Connect with us

Hukum

Kuasa Hukum Pemilik Lahan di Bursel Desak  Sita Aset PD Panca Karya

Published

on

AMBON, DM.COM,-Pemilik lahan Hak Pengusahaan Hutan (HPH) telah menyurati DPRD Provinsi Maluku,  terkait sikapi salah bayar lahan di Dusun 7,  Desa Labuang, Kecamatan Labuang, Kecamatan Namrole, Kabupaten Buru Selatan. Selain dana  yang bakal dituntut dibayar perusahaan “Plat Merah” itu sekitar Rp 40 miliar lebih, aset perusahaan itu disita untuk menutupi kerugian pemilik lahan.

Kuasa Hukum Pemilik Lahan, Swingly Lesnussa, masing-masing Akbar Salampessy dan  Andre Padang mengatakan, beroperasinya PD. Panca Karya, pada lahan hutan adat milik keluarga bangsa Loland di Kabupaten Buru Selatan sejak tahun 2015 sampai dengan akhir tahun 2017 lalu telah merugikan pemilik lahan.”Bahkan sampai dengan saat ini tidak pernah sepeserpun yang diperoleh klien kami dan terkesan PD. Panca Karya melakukan penebangan hutan kayu dan memperjual-belikan secara melawan hukum (Illegal) tanpa persetujuan dari klien kami,”kata Salampessy dan Padang, lewat rilis yang diterima DINAMIKAMALUKU. COM, Senin (22/8/2022).

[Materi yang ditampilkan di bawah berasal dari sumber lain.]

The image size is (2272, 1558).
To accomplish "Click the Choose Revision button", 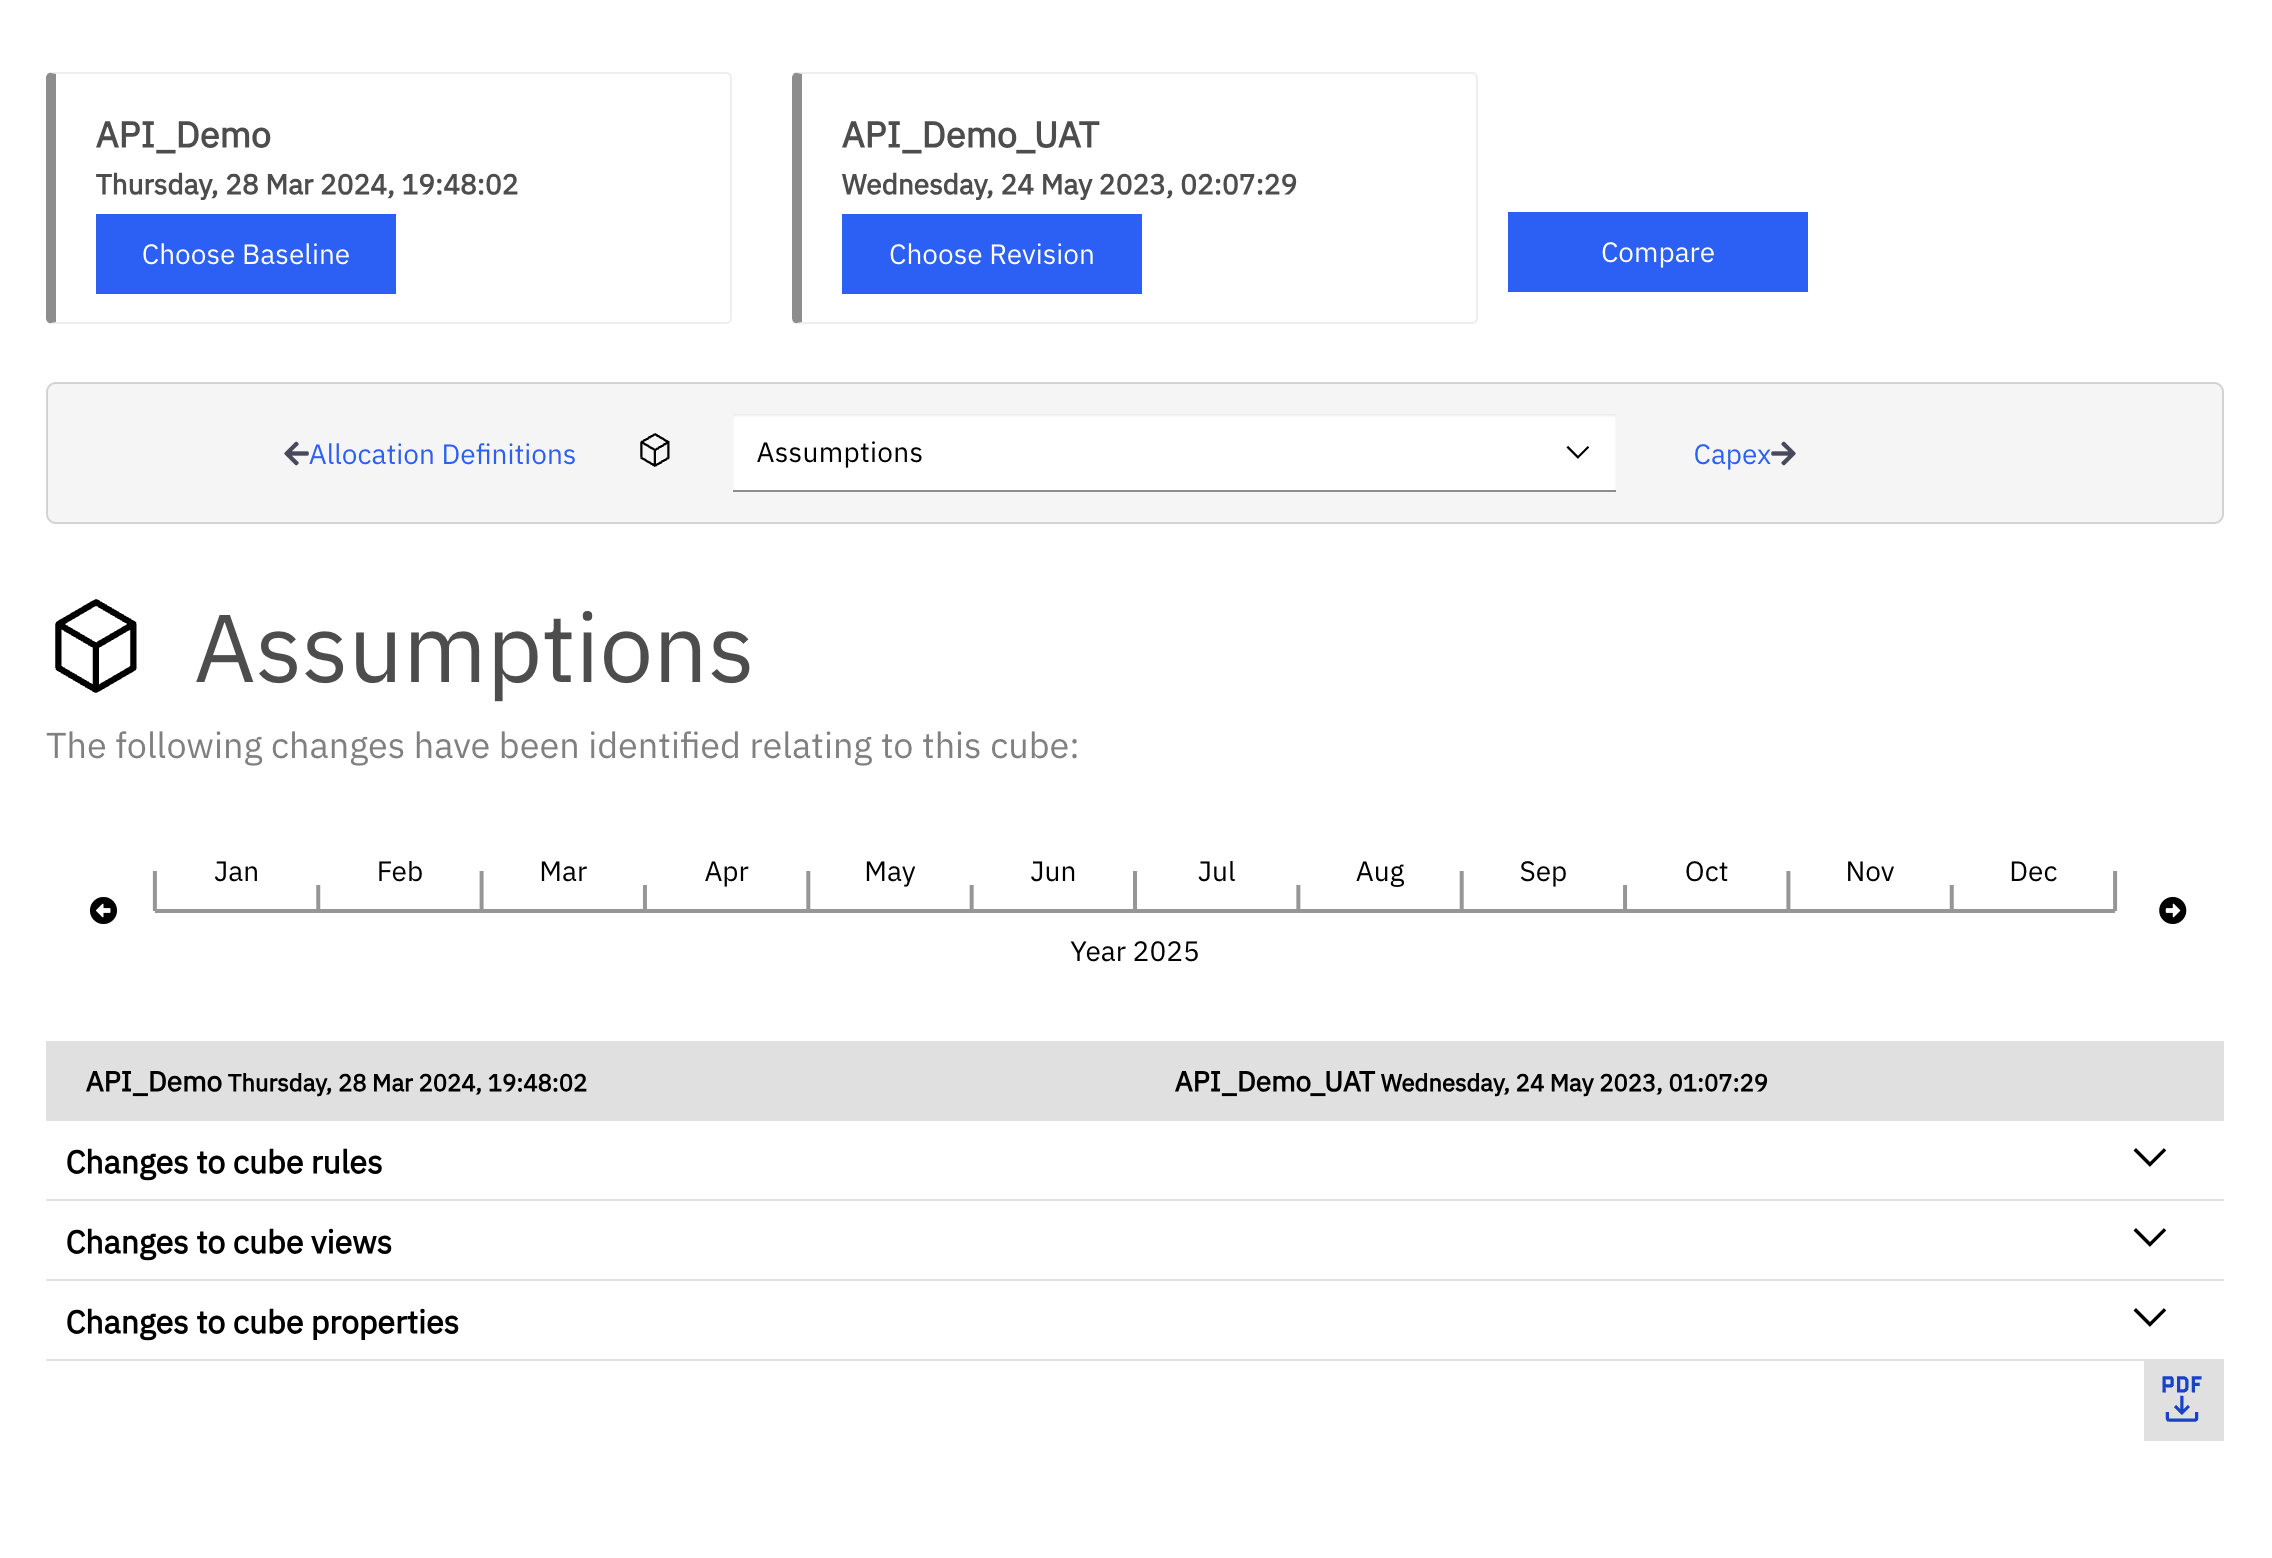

Mereka menuturkan, awalnya   keberadaan PD. Panca Karya, bermaksud melakukan kerja sama dengan klien mereka. “Namun setelah dicek ternyata PD. Panca Karya telah lebih dahulu melakukan penebangan dilahan milik klien kami tanpa adanya persetujuan sebelumnya, setelah dicegat oleh klien kami saat sedang melakukan operasi pembukaan lahan oleh PD. Panca Karya, “terangnya.

Saat terjadi pencegatan di lapangan, kata mereka, ternyata PD. Panca Karya meminta kliennya agar segera menunjukan surat-surat kepemilikan lahan.” Padahal keberadaan PD. Panca Karya yang terlebih dulu melakukan penebangan adalah tindakan illegal tanpa adanya izin dari saudara Swingly Lesnussa. Jadi atas permintaan PD. Panca Karya, maka klien kami menyerahkan  semua dokumen  kepada PD. Panca Karya, ternyata ada pihak lain atas nama Eli Hukunala dan Matius Behuku mengklaim bahwa lahan tersebut adalah milik mereka, “paparnya.

Akhirnya, proses penyelesaian berakhir di Kantor Kecamatan Namrole, dengan tidak ada solusi.  “Namun secara diam-diam camat Namrole, mengeluarkan surat pernyataan bahwa pemilik lahan adalah Eli Hukunala dan Matius Behuku ,sehingga dijadikan dasar oleh PD. Panca Karya dan PT. Tanjung Alam Sentosa untuk melakukan pembalakan hutan milik klien kami di 17 titik lokasi secara melawan hukum;”tegas mereka.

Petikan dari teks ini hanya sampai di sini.